Et le clap, dans tout ça ?
Le traditionnel clap (ou slate) n’a pas disparu : il reste la sécurité ultime. Le battant qui claque fournit un repère visuel (l’image où les mâchoires se ferment) et sonore (le « clac » net dans la piste) parfaitement synchrones. Même en tournant en timecode, un clap en début de prise offre un point de recalage manuel infaillible si les métadonnées se perdent. Les claps à affichage de timecode combinent les deux mondes : ils affichent à l’image le timecode maître, lisible directement sur le film.
La synchronisation automatique en montage
En post-production, plusieurs voies mènent à l’alignement.
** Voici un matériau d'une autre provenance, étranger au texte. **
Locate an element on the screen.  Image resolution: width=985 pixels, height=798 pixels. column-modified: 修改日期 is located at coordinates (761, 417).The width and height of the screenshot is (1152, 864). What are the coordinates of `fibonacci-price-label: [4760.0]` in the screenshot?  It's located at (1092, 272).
La plus fiable : le timecode, quand il a été proprement jammé — le logiciel (Premiere, Resolve, Final Cut, Pro Tools) regroupe les médias par correspondance de compteur, sans intervention. À défaut, la reconnaissance de forme d’onde compare l’audio de référence de la caméra à celui de l’enregistreur et cale les deux : pratique quand il n’y a pas de timecode, mais plus lente et sensible au bruit. Le timecode reste supérieur dès qu’on a plusieurs caméras ou de longues prises.
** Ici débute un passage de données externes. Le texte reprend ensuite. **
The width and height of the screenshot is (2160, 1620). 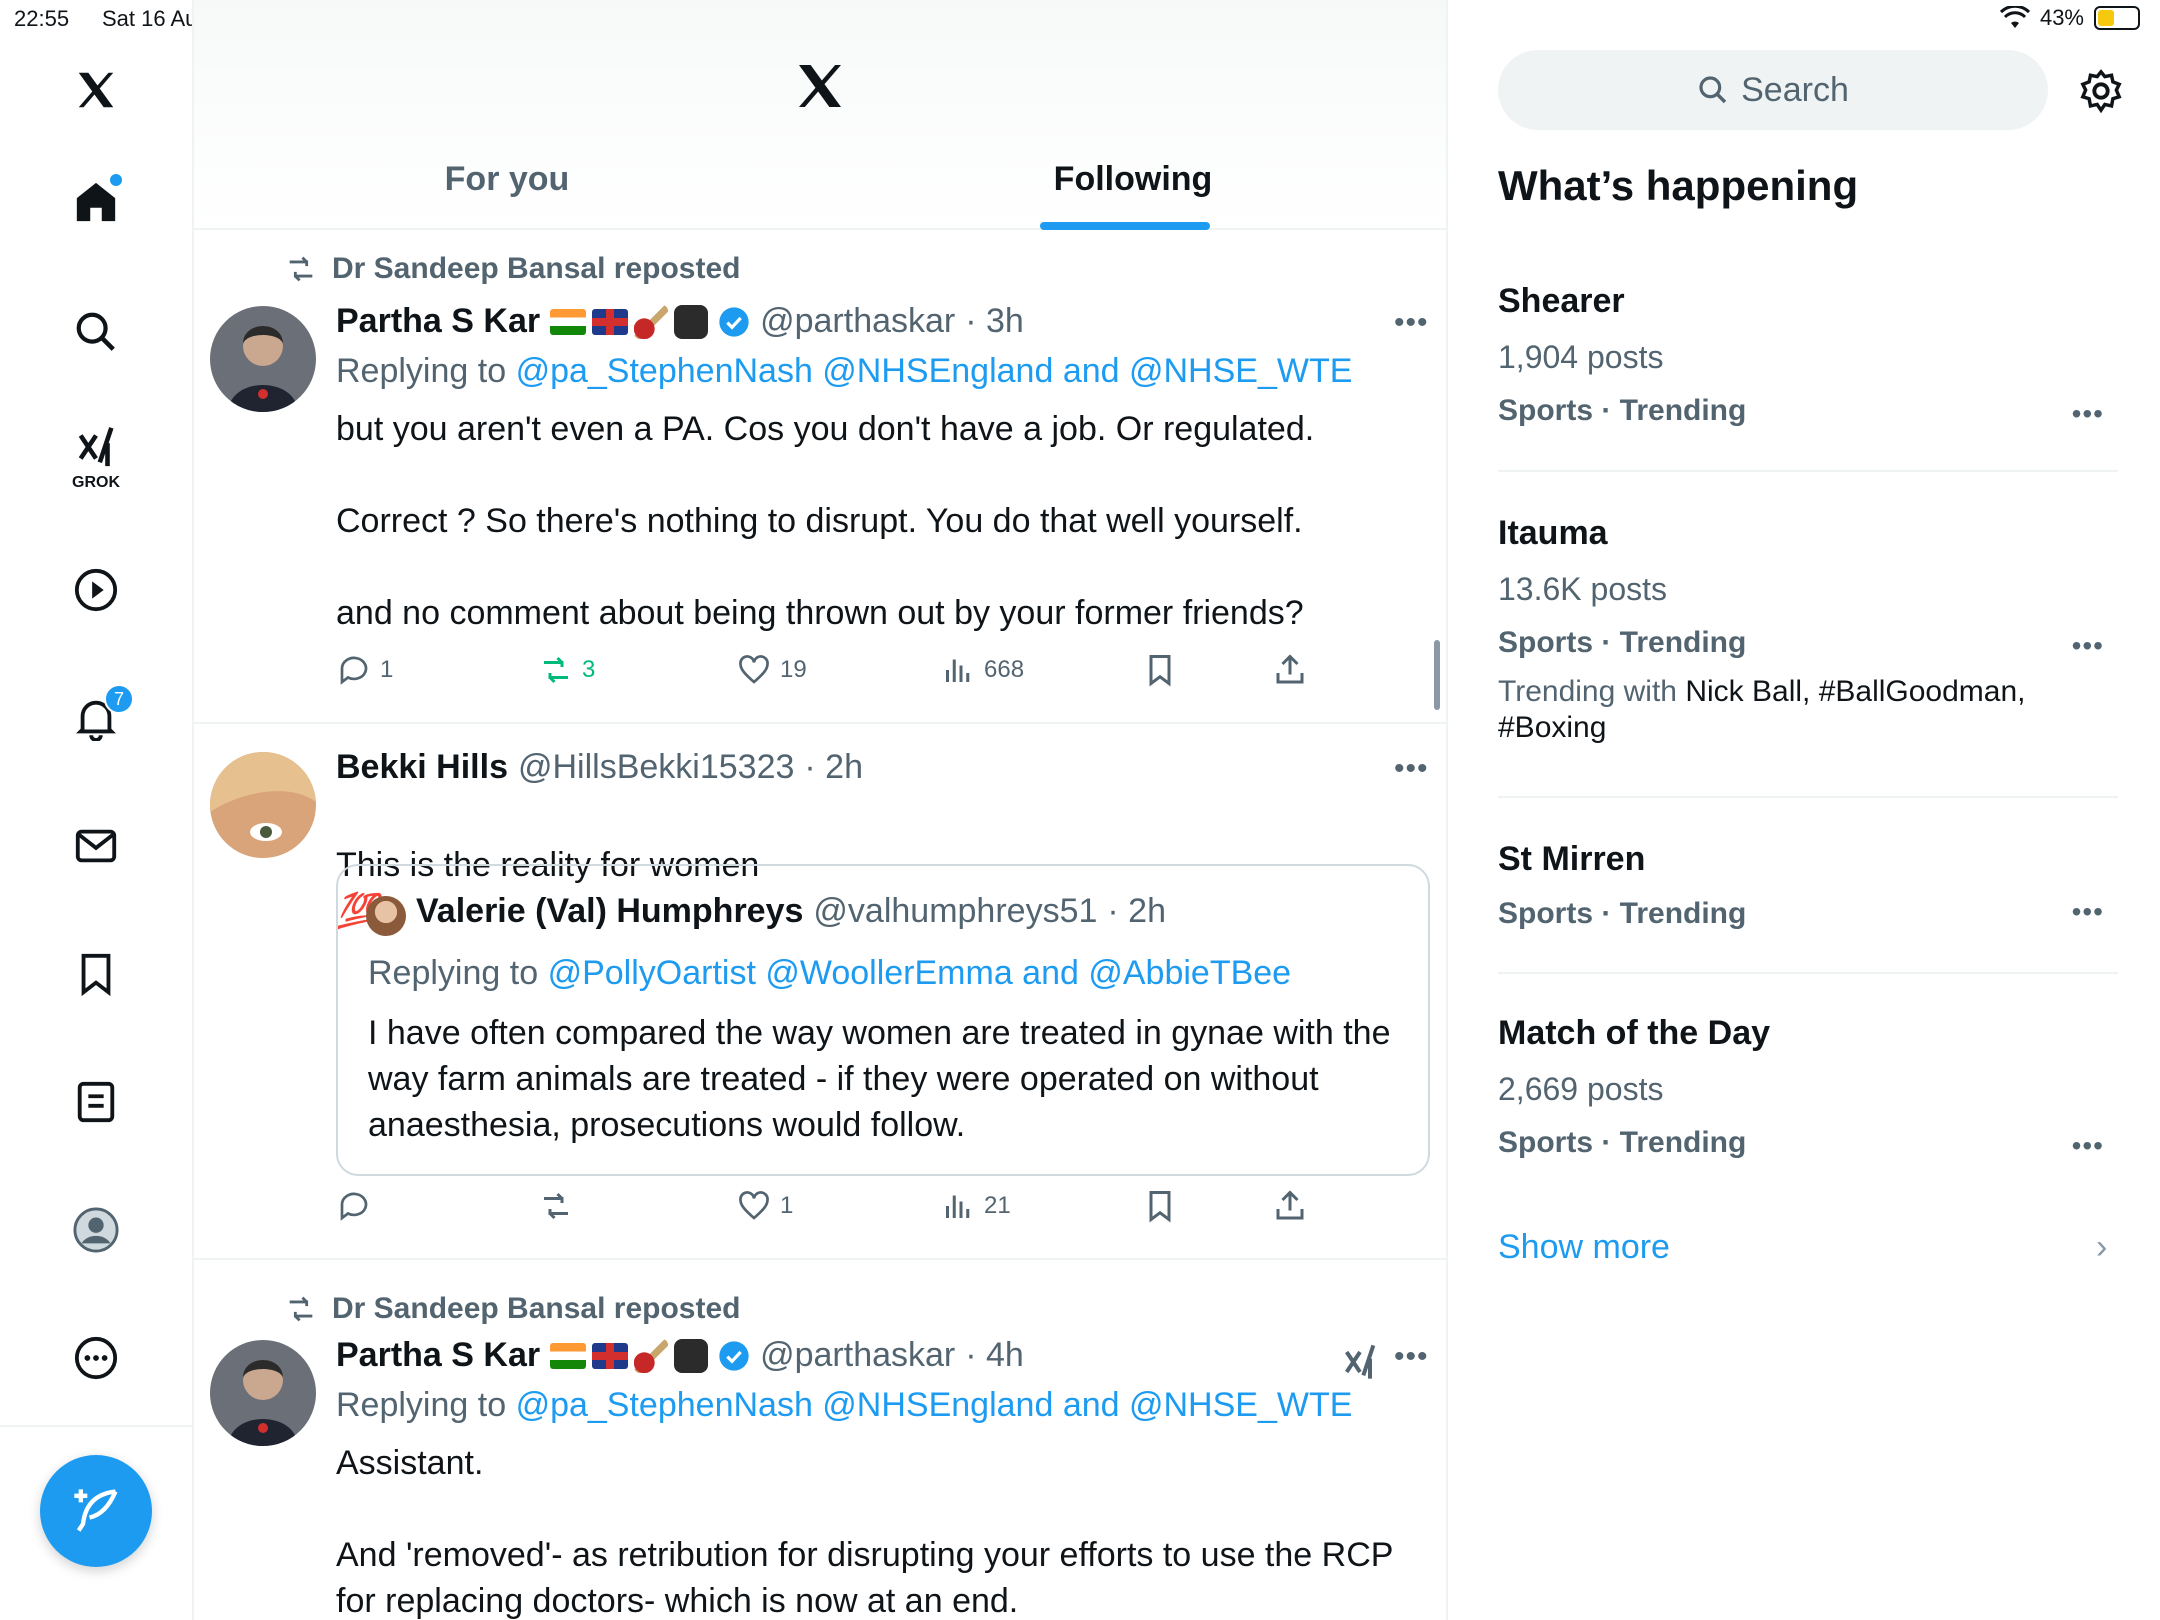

Un piège technique mérite l’attention : la cadence d’images. Timecode 24, 25, 29.97, drop-frame ou non : un mélange de cadences entre caméra et enregistreur, ou une confusion 29.97/30, produit un décalage lent et pernicieux. Réglez la même cadence partout, notez-la, et vérifiez-la avant de tourner. C’est le genre de détail invisible qui coûte une soirée de montage.
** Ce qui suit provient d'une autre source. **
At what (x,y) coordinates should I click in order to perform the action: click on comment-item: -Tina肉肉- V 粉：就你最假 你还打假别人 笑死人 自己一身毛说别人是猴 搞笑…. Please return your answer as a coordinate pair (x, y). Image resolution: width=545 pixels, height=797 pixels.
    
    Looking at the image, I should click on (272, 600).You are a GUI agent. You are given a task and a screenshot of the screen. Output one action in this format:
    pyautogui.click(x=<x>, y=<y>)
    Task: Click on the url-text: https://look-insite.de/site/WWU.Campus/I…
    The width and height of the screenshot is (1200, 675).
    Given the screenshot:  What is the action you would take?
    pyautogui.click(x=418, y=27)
Où ce workflow rejoint le reste de la chaîne
Le double système n’est pas qu’une affaire de plateau. Sa logique — enregistrer proprement à la source, synchroniser ensuite — se retrouve dans le double-ender du podcast à distance, où chaque intervenant s’enregistre en local avant un recalage commun. Et une fois le son marié à l’image, il rejoint la chaîne broadcast classique : conformité de loudness avant diffusion, et éventuelle transmission par codec de contribution vers la régie. Le timecode n’est que la première marche d’une chaîne qui doit rester cohérente de bout en bout.
Mon avis
Le double système fait peur sur le papier et devient une routine en trois tournages. Le timecode n’est pas un luxe de gros budget : un générateur de poche coûte le prix d’un bon micro-cravate et supprime la corvée du recalage manuel. La seule discipline qui compte, c’est le re-jam régulier — l’oublier, c’est croire qu’on est couvert alors que la dérive travaille en silence. Gardez le clap malgré tout : c’est la ceinture de sécurité qui ne tombe jamais en panne de batterie. Bien synchronisé, un son propre change tout ; mal synchronisé, le plus beau des preneurs de son ne sert à rien.